Who Needs a Gun, When You Can Get the Vig?
Vigorish (noun) additional payment: any additional payment that somebody is forced to make, e.g. a bribe or interest paid to a usurer
Usury, userer (noun) the act of lending money at an exorbitant rate of interest
Exorbitant (noun) Greatly exceeding bounds of reason or moderation ______________________________________________________ Debating a Ceiling On Credit Card Fees Bankruptcy Bill Would Shield People From Firms' Punitive Interest Rates
By V. Dion Haynes Washington Post Staff Writer Wednesday, March 25, 2009; D01
Seeking a new intervention for financially distressed consumers, a Senate Judiciary subcommittee yesterday heard debate on a measure that would wipe out credit card debt for people in bankruptcy.

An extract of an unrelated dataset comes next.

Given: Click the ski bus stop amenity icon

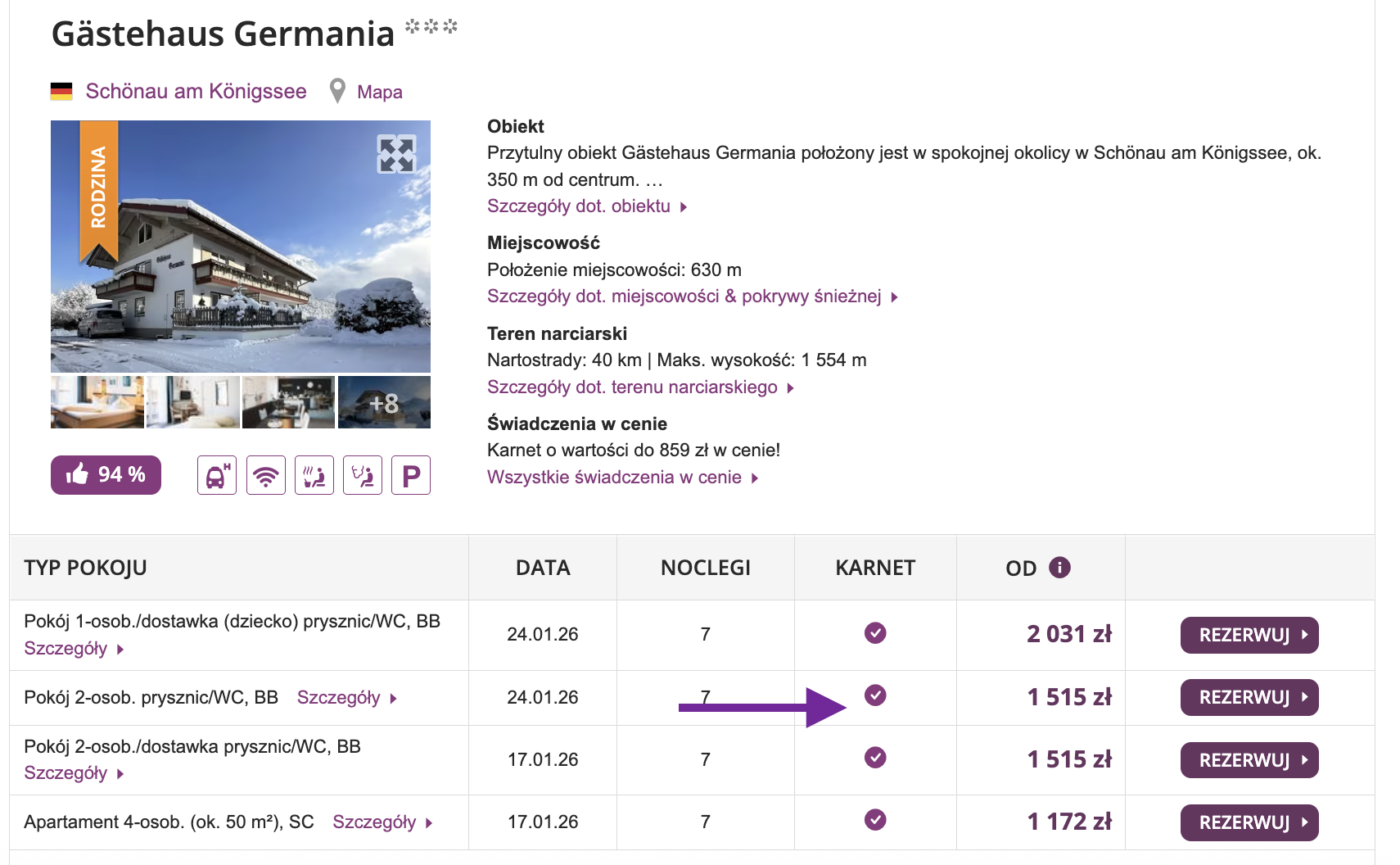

Under current law, people filing for chapters 7 and 13 bankruptcy protection are obligated to pay credit card balances along with secured debts, such as house and auto loans. The measure is aimed at punishing credit card companies that raise their interest rates to a high level and at giving consumers who may be on the verge of bankruptcy greater leverage to negotiate better deals with those lenders.

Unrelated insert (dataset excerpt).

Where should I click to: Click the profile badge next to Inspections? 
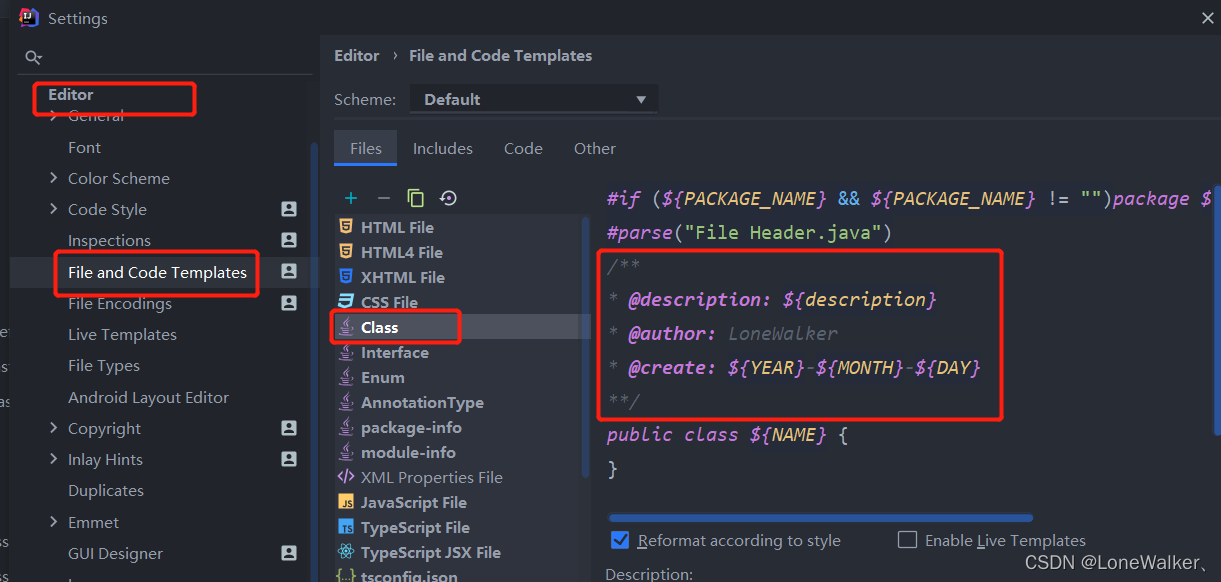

. . . "The standard credit card agreement gives the lender the power to bleed their customer through evolving and ever more crafty tricks and traps," Whitehouse said at the hearing. "Under this business model, the lender focuses on squeezing out as much revenue as possible in penalty rates and fees, pushing the customer closer and closer to the edge of bankruptcy."
The bill would apply to companies that raise rates higher than 15 percent plus the current yield on the 30-year Treasury bond. That combined rate currently is 18.5 percent.

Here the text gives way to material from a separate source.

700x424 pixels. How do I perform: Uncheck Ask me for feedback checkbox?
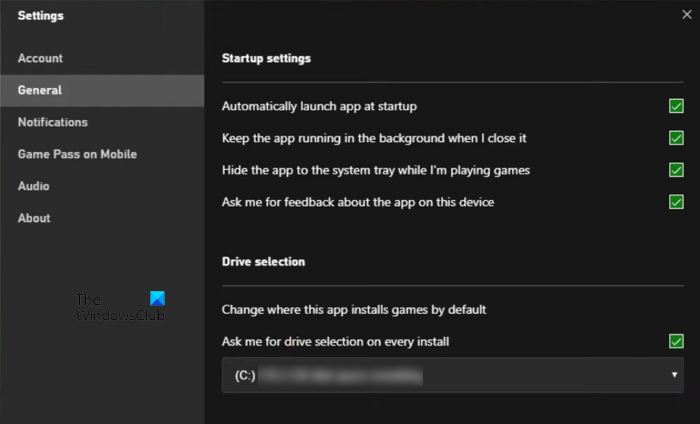pos(676,202)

--read entire article-- _____________________________________________________
Congress is belatedly running like hell to get out in front of a curve ball they pitched to the American consumer decades ago, enabling usurious interest rates on consumer credit. Merchants don't like it, customers are victimized by it, but banks and independent credit card companies like Visa, Mastercard and American Express are in love.
Who wouldn't be, when the fed rate is 1/4 of one percent and card authorizers can bump that by 72 times. Unless you miss a payment. then they bump it by 120 times and they have recently finagled past Congress the right to max all your loans (including, in some cases, mortgages) if one of your various card payments is late. Oh, and let's not forget that this same Congress that's out there pitching for you recently allowed changes in the bankruptcy laws that protect card companies more than the family silverware.
No matter than banks dropped almost $75 million into the congressional pants pockets during the2008 election cycle.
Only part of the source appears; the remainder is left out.